Het is bekend dat Boch een van de grootst geëvolueerde merken is van servies binnen en buiten België. Ze zijn in alle jaren meegegroeid met de wensen van de consument op alle vlakken en probeerden steeds het servieswerk te verfijnen. In documenten kunnen we vaak lezen dat kwaliteit steeds voorop heeft gestaan om zo lang mogelijk te kunnen genieten van het favoriete servies van de aankoper.

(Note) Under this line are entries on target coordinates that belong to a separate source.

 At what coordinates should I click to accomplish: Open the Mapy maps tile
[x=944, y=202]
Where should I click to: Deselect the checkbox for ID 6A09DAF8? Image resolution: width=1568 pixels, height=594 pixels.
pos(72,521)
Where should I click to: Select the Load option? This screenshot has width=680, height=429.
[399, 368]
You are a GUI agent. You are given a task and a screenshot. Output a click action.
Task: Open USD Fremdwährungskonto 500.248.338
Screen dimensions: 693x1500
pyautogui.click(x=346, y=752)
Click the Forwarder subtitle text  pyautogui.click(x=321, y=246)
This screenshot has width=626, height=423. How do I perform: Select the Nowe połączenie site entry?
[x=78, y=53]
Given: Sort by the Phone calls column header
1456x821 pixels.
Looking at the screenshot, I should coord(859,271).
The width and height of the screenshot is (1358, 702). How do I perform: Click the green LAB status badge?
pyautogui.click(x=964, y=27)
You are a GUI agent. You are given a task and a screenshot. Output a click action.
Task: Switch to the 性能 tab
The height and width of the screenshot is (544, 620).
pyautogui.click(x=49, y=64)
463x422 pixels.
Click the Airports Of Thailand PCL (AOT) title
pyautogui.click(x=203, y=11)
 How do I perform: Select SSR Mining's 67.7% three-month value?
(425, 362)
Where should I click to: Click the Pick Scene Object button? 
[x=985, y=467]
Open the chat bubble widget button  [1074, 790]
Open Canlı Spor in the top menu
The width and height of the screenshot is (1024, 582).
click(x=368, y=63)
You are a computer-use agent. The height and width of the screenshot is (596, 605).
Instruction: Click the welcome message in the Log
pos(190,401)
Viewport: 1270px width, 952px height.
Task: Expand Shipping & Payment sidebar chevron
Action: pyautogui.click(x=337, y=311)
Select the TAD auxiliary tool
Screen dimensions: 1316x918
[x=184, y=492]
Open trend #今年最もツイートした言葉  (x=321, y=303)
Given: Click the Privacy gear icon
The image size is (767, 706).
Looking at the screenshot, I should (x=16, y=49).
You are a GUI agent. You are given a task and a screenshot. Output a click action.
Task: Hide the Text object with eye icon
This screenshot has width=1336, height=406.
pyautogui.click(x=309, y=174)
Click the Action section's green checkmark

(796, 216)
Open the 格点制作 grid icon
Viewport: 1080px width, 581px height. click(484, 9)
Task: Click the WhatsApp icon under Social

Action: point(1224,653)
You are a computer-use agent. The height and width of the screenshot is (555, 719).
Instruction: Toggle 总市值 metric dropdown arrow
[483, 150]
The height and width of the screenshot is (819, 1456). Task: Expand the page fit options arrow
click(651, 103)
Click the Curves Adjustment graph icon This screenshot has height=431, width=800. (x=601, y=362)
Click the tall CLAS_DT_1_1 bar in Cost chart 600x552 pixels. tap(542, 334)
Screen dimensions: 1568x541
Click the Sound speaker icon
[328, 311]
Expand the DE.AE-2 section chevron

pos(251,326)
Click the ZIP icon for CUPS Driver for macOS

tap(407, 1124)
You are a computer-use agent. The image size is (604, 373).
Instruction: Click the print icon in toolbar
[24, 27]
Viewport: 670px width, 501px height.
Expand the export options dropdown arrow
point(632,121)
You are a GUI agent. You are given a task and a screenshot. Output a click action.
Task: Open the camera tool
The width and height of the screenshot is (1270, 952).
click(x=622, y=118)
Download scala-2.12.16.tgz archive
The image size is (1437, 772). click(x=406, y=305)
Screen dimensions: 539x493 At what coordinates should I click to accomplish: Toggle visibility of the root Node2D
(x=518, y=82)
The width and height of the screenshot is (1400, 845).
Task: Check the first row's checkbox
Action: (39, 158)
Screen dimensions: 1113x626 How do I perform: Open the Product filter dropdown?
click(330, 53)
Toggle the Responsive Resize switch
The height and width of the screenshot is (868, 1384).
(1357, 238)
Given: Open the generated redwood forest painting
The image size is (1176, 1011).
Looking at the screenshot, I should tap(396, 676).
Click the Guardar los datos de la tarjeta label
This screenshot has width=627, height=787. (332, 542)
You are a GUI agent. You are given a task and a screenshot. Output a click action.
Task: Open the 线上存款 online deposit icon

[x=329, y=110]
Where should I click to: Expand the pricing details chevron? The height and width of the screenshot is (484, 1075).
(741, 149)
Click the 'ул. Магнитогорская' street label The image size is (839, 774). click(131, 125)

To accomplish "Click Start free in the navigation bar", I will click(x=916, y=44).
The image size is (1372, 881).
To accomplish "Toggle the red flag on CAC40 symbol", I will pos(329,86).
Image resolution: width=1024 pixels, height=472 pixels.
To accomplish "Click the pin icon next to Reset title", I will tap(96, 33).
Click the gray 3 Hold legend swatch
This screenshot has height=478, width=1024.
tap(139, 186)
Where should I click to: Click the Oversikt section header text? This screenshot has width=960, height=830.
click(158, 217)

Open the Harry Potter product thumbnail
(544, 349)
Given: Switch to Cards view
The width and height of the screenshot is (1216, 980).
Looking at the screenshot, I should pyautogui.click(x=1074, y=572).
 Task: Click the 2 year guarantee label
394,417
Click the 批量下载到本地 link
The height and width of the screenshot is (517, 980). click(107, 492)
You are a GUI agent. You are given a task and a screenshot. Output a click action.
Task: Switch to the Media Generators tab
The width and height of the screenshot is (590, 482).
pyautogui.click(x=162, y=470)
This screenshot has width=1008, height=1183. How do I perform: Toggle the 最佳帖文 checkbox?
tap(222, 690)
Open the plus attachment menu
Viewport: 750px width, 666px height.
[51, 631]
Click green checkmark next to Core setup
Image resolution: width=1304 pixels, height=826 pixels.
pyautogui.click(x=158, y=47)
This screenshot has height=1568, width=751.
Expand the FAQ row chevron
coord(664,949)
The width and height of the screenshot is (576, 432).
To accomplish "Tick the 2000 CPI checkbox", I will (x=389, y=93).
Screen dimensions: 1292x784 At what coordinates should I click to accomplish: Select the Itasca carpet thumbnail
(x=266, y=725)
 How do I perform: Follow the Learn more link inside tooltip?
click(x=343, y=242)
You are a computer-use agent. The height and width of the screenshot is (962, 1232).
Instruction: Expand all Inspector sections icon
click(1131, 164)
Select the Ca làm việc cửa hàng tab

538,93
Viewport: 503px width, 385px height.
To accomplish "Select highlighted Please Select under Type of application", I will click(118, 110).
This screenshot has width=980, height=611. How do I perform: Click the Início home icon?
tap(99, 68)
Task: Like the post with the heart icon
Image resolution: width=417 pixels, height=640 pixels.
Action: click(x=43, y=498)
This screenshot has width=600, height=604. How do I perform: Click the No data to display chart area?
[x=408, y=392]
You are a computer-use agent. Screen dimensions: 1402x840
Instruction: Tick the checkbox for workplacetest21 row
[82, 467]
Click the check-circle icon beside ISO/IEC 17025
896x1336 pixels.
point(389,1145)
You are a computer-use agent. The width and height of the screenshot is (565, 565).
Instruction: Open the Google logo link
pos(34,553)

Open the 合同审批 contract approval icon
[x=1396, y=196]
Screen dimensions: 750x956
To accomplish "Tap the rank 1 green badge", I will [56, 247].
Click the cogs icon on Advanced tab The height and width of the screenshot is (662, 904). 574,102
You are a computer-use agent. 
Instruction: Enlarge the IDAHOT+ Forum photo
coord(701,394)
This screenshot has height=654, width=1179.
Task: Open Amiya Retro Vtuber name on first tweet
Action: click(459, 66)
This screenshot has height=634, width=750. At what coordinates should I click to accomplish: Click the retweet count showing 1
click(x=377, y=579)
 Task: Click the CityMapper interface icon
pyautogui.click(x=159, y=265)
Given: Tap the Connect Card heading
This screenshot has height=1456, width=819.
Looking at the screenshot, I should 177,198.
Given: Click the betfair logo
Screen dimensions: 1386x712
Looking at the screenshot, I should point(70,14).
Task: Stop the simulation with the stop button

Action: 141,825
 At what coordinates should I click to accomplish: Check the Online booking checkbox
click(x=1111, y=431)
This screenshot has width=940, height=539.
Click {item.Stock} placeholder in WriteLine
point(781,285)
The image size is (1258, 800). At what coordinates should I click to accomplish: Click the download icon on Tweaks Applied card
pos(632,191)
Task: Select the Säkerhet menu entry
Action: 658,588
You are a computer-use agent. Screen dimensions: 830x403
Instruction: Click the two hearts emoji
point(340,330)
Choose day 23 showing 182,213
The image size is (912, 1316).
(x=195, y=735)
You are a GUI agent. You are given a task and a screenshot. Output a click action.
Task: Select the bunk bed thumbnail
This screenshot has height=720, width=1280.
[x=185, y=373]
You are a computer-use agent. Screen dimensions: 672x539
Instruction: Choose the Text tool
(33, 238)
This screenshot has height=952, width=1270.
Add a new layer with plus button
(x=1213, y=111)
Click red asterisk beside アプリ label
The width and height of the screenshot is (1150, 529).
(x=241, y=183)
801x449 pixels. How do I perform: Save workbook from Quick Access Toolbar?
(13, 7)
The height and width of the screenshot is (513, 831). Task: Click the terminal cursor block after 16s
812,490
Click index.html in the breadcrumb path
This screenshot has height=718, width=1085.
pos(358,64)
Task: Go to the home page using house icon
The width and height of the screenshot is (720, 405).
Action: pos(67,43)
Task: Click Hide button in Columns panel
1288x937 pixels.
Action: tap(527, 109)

Dankzij het gigantische gamma aan servies dat Boch heeft geproduceerd door de jaren heen, zijn wij op zoek gegaan naar zoveel mogelijk achtergrond informatie. Zo kunnen we het vaatwerk opsplitsen tussen de verschillende entiteiten van Boch die tijdens bepaalde periodes hebben bestaan. Aan de hand van de stempel op het servies kunnen we dus al veel achterhalen over de historie ervan. Op deze pagina geven we uitleg over de verschillende merken van Boch.

Fabrique Impériale et Royale 1748 – 1836
(Boch Luxembourg)

Villeroy & Boch 1836 – 1985
(Vaudrevange – Wallerfangen – Mettlach – Saar – Septfontaines – Dresden)

Villeroy en Boch is ontstaan nadat de faiencefabrieken van Nicolas Villeroy (toen 21 jaar), aan de oevers van de Saar (nu Wallerfangen) en in Septfontaines samenkomen in 1836 met de fabrieken van de Boch familie door een fusiecontract . Jean-François Boch en zijn zoon verdelen het beheer over Septfontaines en jongste zoon Eugène Boch krijgt de leiding in Mettlach.

In de eerste periodes herkennen we enkele taferelen op de eerste drukken van de fabrikant. Voornamelijk jachttaferelen worden geproduceerd. Daarnaast herkennen we decors in bepaalde kleuren zoals Laurier, Orient, Grand Bouquet, Ronda en Grande Guirlande in het blauw. In het blauw of zwart vinden we Theedrinker, Wild rose, Clyde Scenery in de productie. Ook in het blauw of in mangaan bestaan decors zoals Althea, Jardinière en Hollyhock. Sommige van deze drukken werden in lichte kleur gedrukt voor de Engelse en Amerikaanse liefhebbers.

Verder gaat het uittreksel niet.